Most of the convenience stores open 24 hours a day, hence, adjusting your school hours and shift schedule is flexible. Some stores don’t require complete fluency in the Japanese language, for as long as you are willing to learn, hardworking and can carry out your tasks sufficiently. And it’s a great way for you to practice Japanese communication, as you will be working with Japanese staff as well.
All 3 major convenience stores, Family Mart, Seven Eleven and Lawson permit online application on their official website, so applying for a job there will be convenient for you, especially when you already have the requirement to get a part-time job. When you apply, you can even narrow down your search by location, time available and other conditions you may require for the job.
Compensations may vary depending on the company, and even the exact store you choose to work for, but the average deal usually ranges from 700 to 1,000 yen, and as a tip, graveyard shifts can help you get a higher payout as it can amount up to 1500 yen.
Interacting with a lot of Japanese locals is a giveaway when working in convenience stores. Considering that these retails are the go-to of most people, you will learn a lot from their choices of living and acquire basic lessons that will contribute a lot to your vocabulary. Working with people could buy you some time to master your skills in communication by having better access to study their language on a daily basis, and most of all, the chance to experience and understand what it is like to be living in Japan.
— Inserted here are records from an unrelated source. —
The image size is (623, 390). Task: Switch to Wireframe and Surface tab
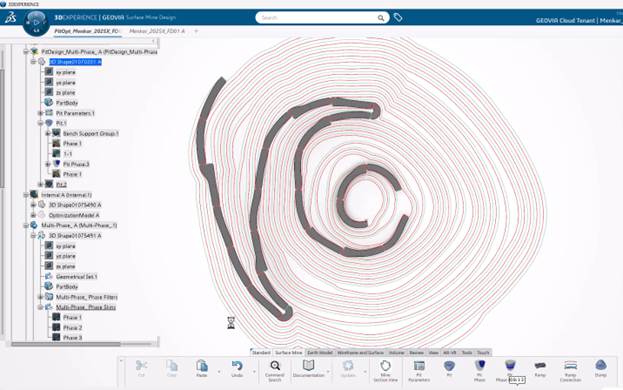pyautogui.click(x=360, y=353)
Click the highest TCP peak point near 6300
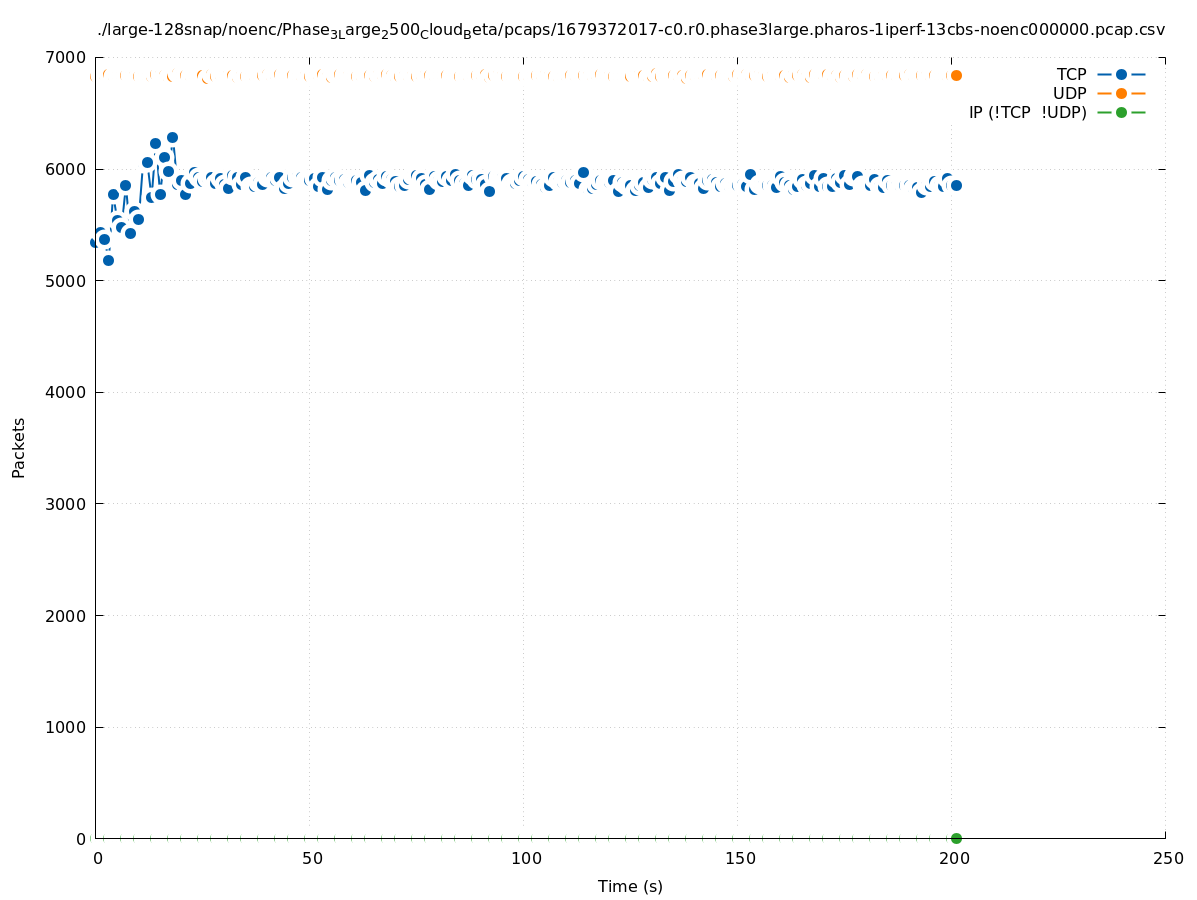Image resolution: width=1197 pixels, height=900 pixels. point(172,137)
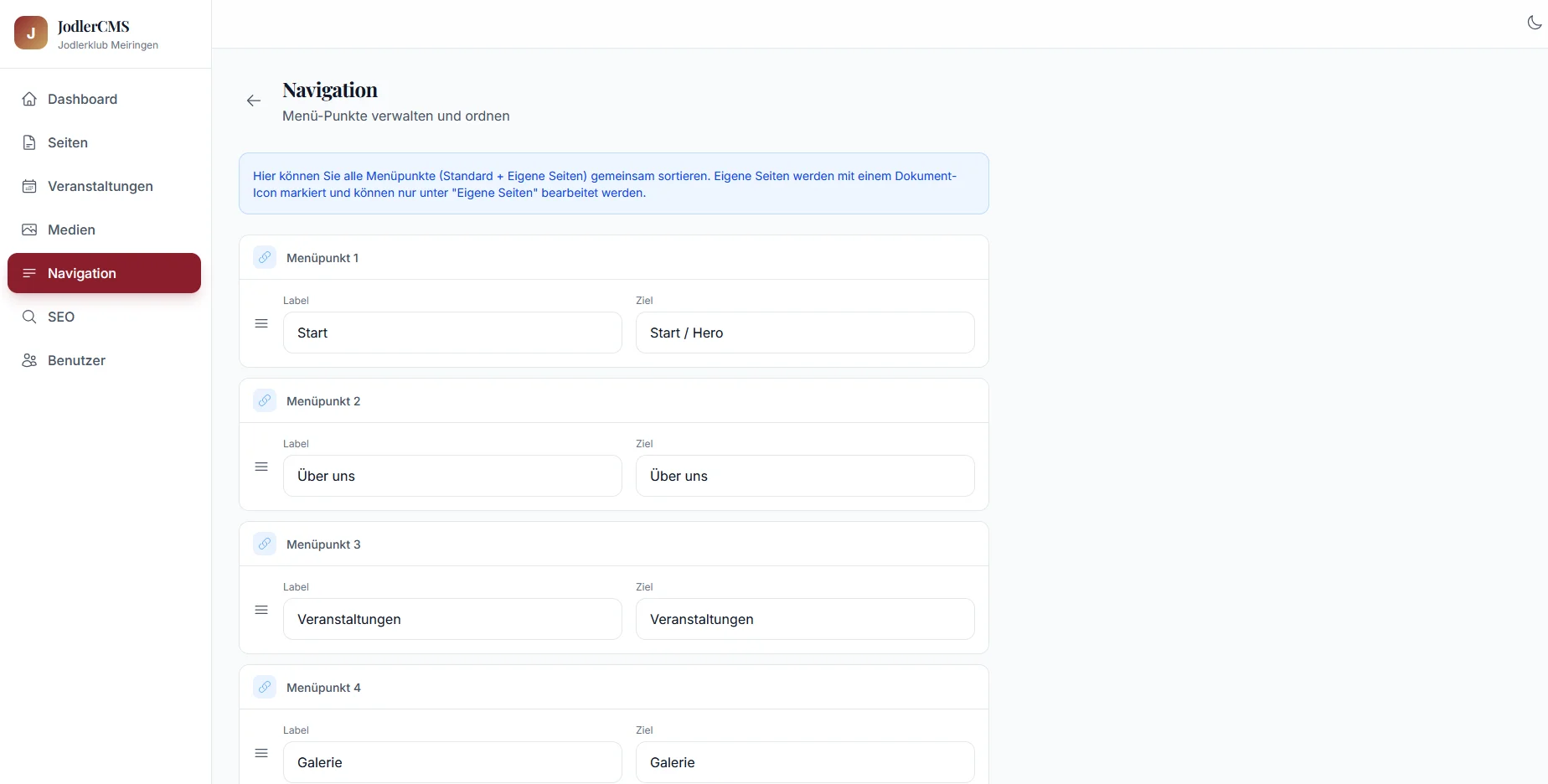Open the Ziel field showing Über uns

pos(804,476)
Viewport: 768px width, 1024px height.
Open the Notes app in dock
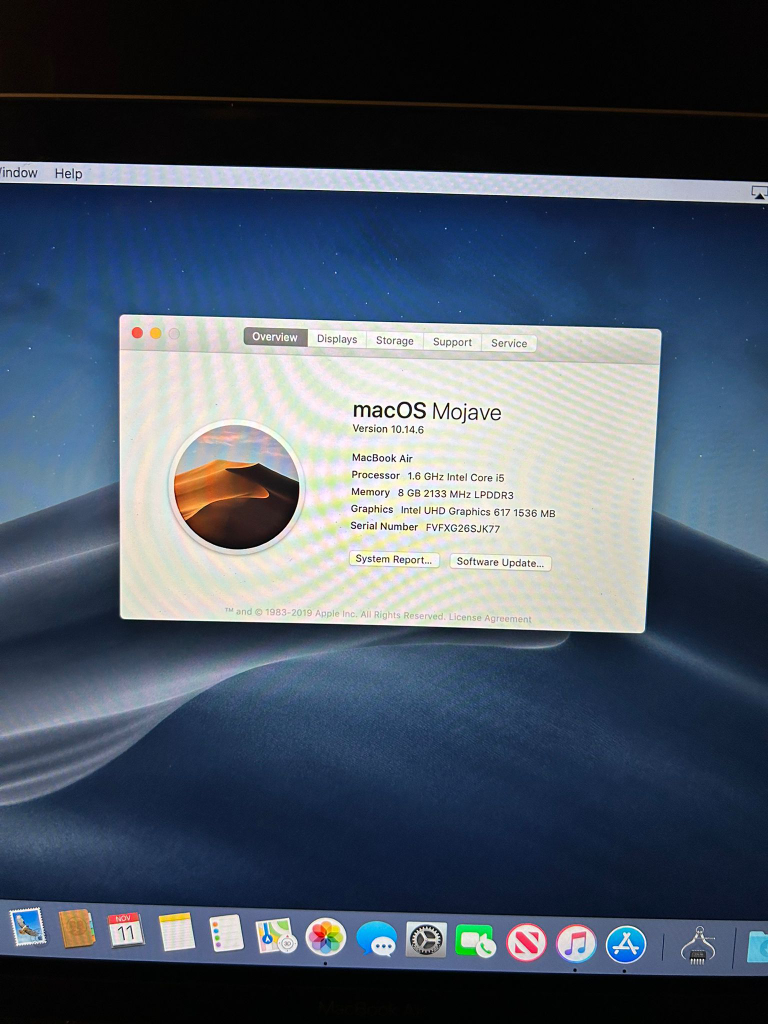[x=177, y=932]
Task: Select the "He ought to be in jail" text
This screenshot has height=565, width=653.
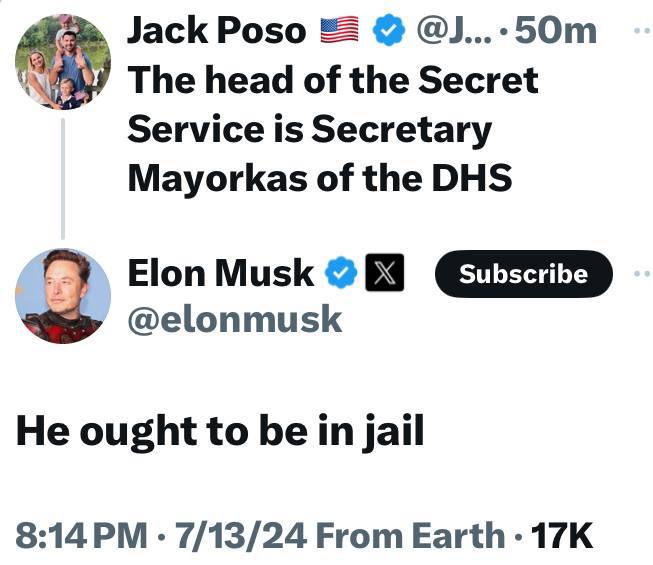Action: click(219, 430)
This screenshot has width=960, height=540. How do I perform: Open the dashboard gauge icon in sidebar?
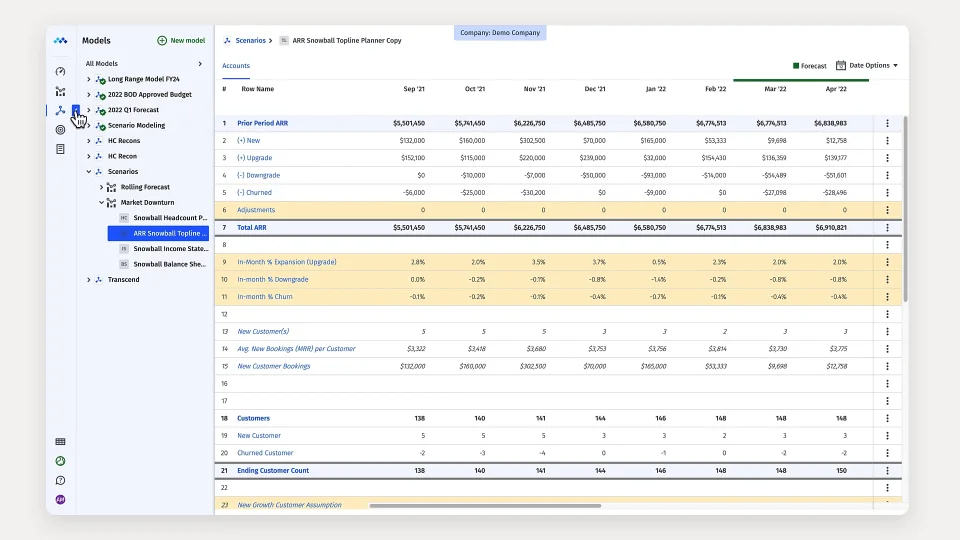(60, 72)
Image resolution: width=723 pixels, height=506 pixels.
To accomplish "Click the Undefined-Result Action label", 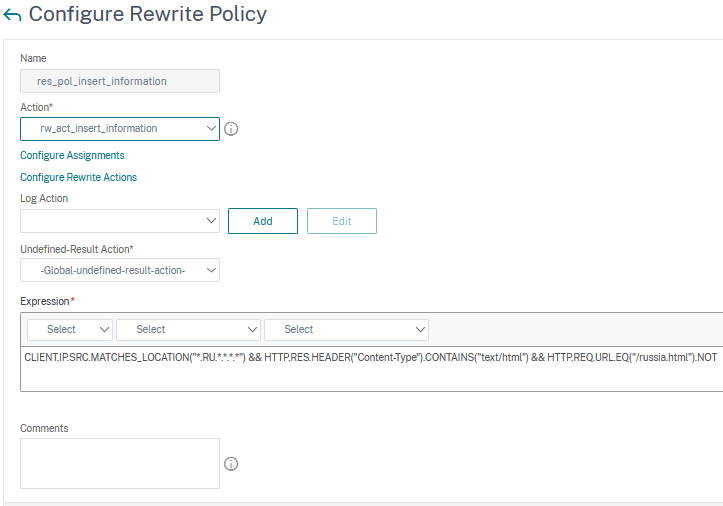I will 77,249.
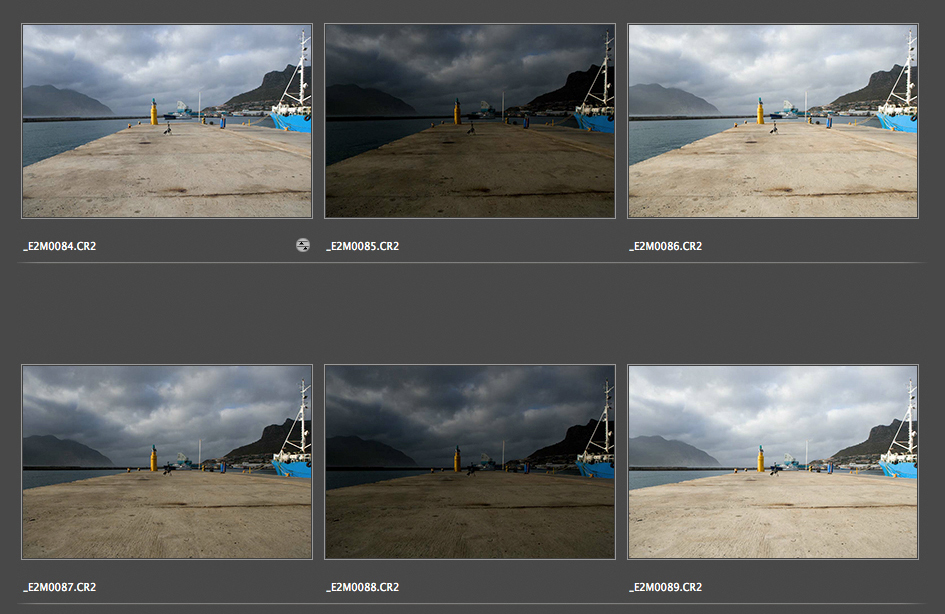Screen dimensions: 945x614
Task: Click the _E2M0088.CR2 filename text
Action: coord(363,587)
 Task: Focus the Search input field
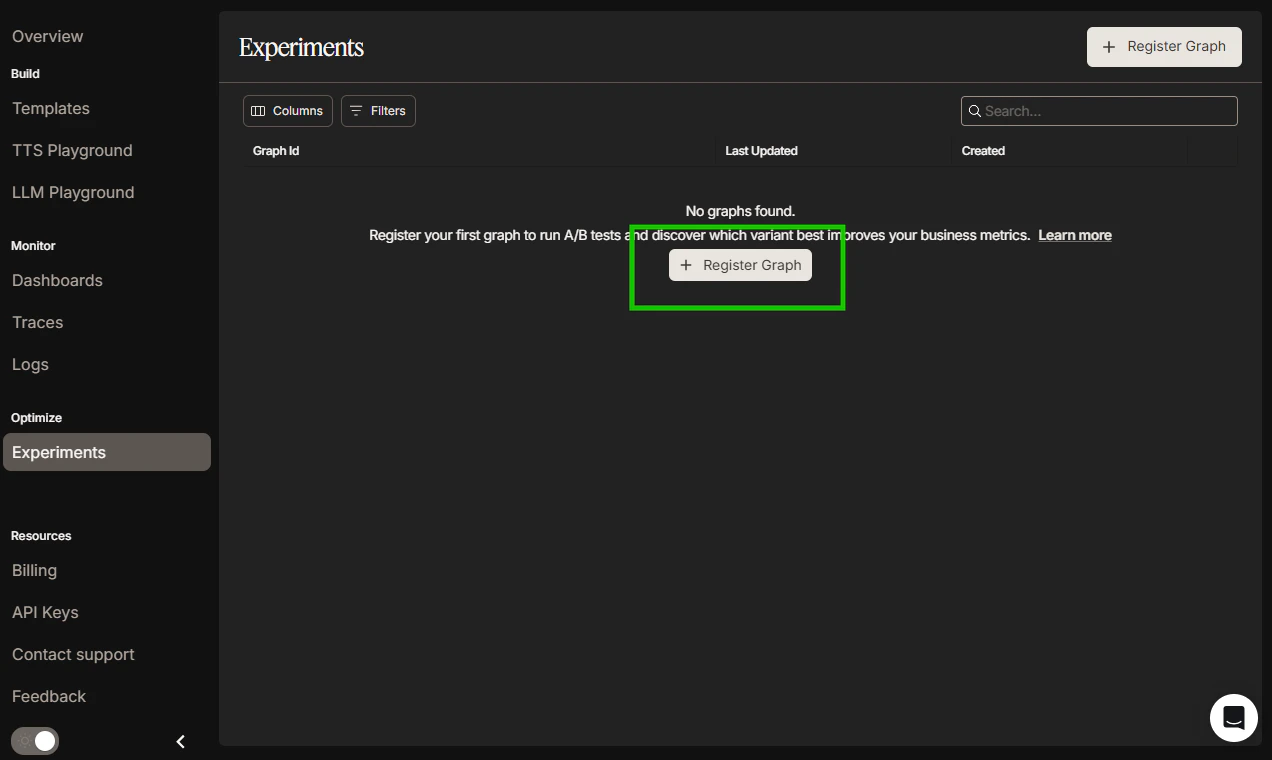1099,111
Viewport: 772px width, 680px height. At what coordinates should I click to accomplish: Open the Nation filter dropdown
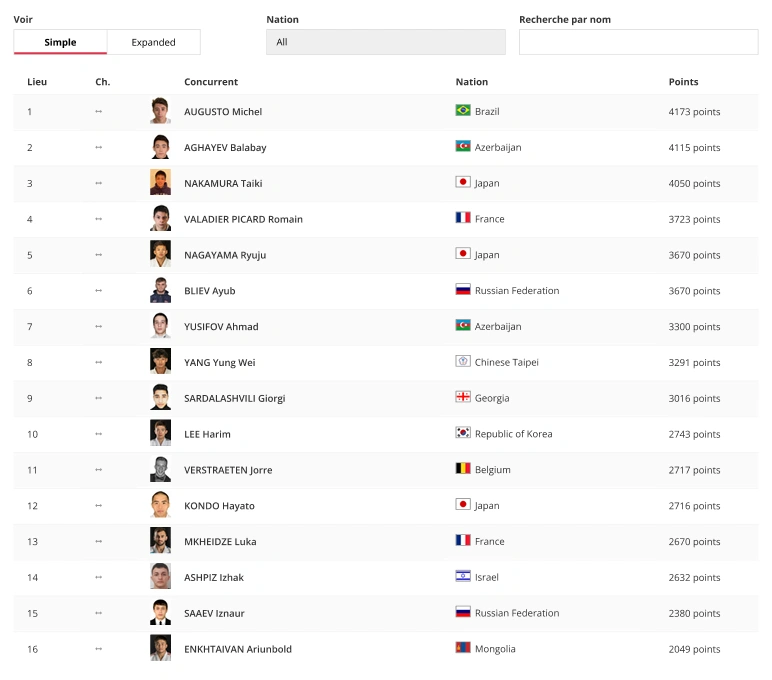point(385,42)
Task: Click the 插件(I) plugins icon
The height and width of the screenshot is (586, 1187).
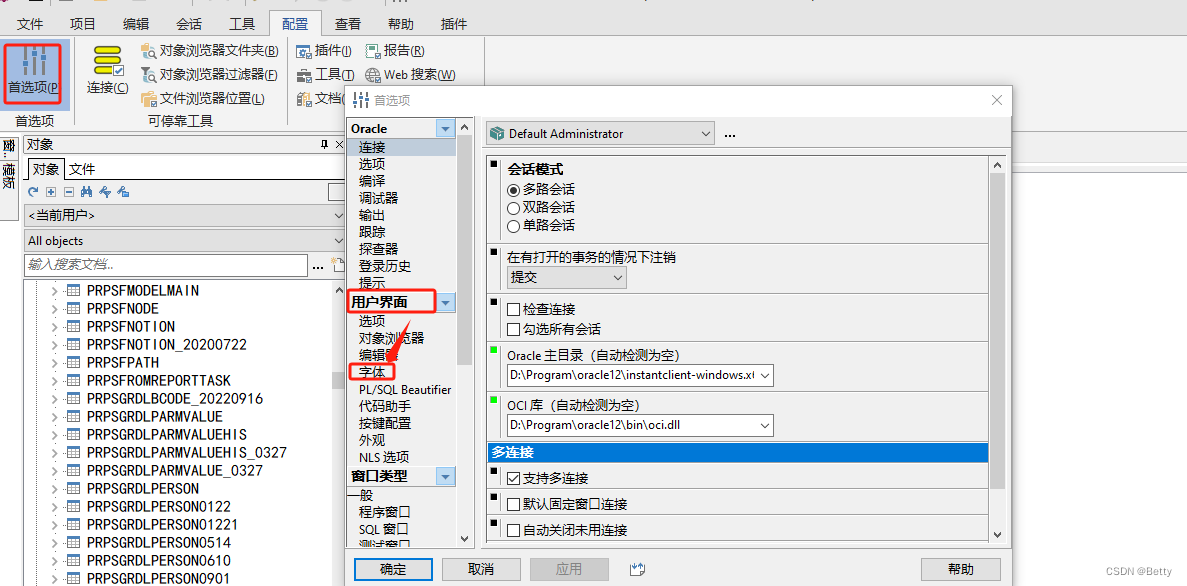Action: [x=323, y=50]
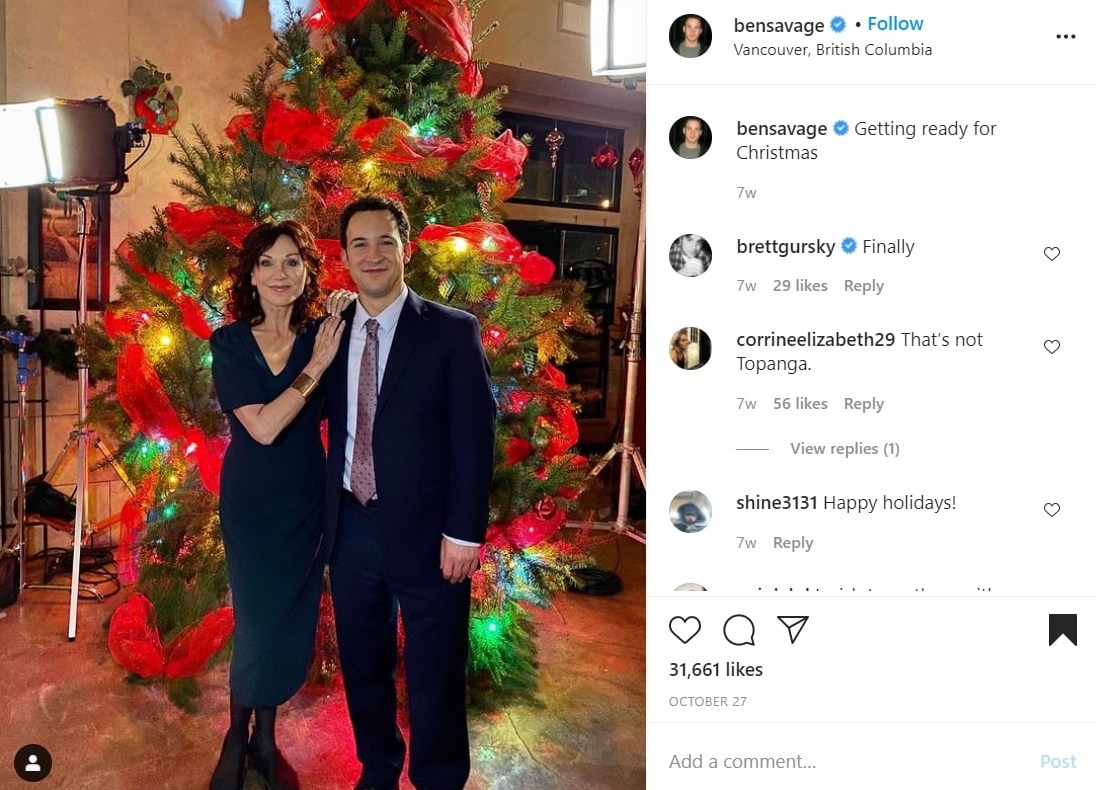1096x790 pixels.
Task: Click the Add a comment field
Action: tap(840, 762)
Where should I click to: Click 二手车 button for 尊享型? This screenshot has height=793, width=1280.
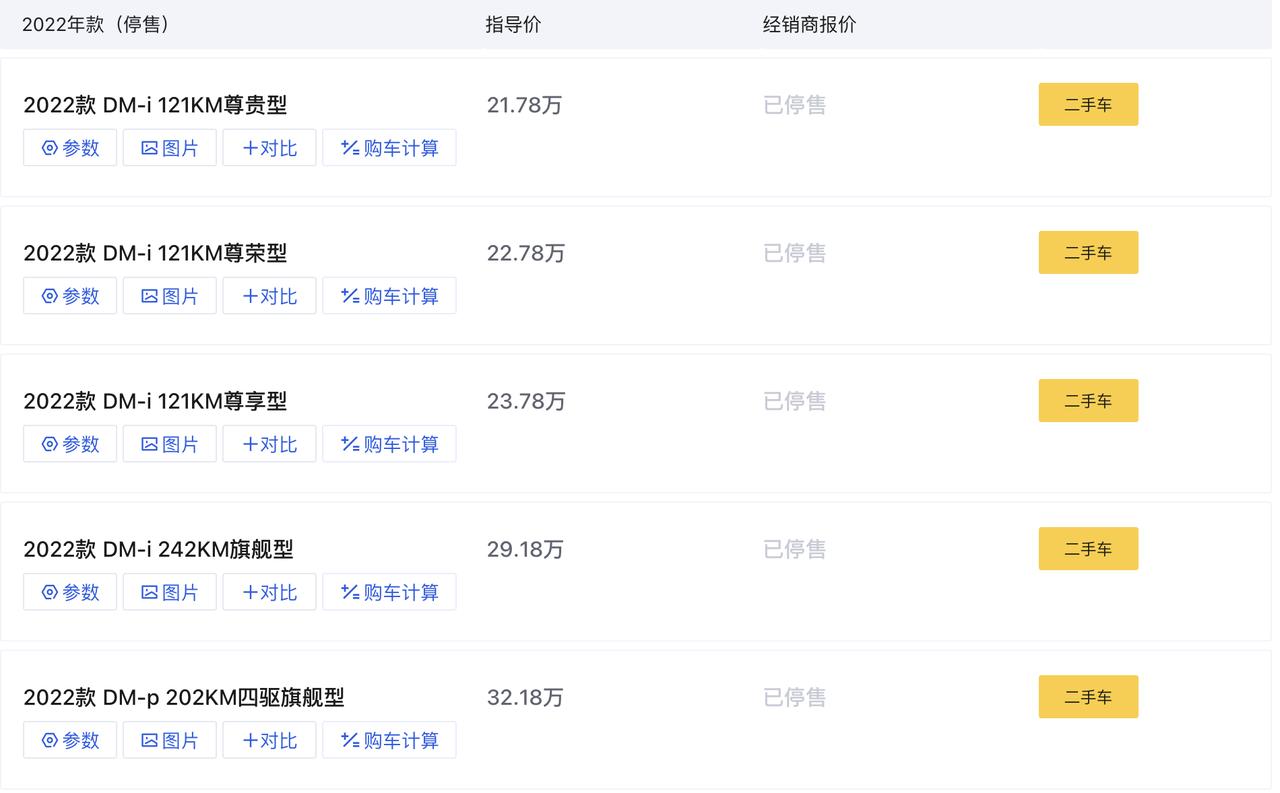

Aforementioned, for college or university goers, a student visa authorizes you to work 28 hours a week, and you should follow this accordingly. Other visas like the working holiday visa, specified visas for other full time jobs, etc may allow you to participate in part-time occupations. Listed are the miscellaneous documents also needed for your application in addition to the actual application:
Permission to work
Japanese Language Certificate
Other documents can be obtained in the Bureau of Immigration if needed so be sure to secure those papers.
※ Japan Study Support, "Living Guide for International Students in Japan"
Targeting your job location to be near your home or school is a must and could cut your time of travel and transportation expenses.
You should not compromise your education with your working hours, hence, designating a pliable working schedule could help you a lot. But as the limit is 28 hours a week and the job not too demanding, managing your time should be doable.
Learning the key Japanese phrases for customer service eases your interaction with customers. But the other staff are there to support you if assistance is necessary.
Smile and be friendly.
Accepting a part-time job in a convenience store as a student can be a challenge, especially at first, but it will take a part in your cost of living and the compensation could be satisfying. It may not be easy as there’s lots to learn - since convenience stores in Japan offer so many different services as mentioned in the article - but your effort will definitely be worth it.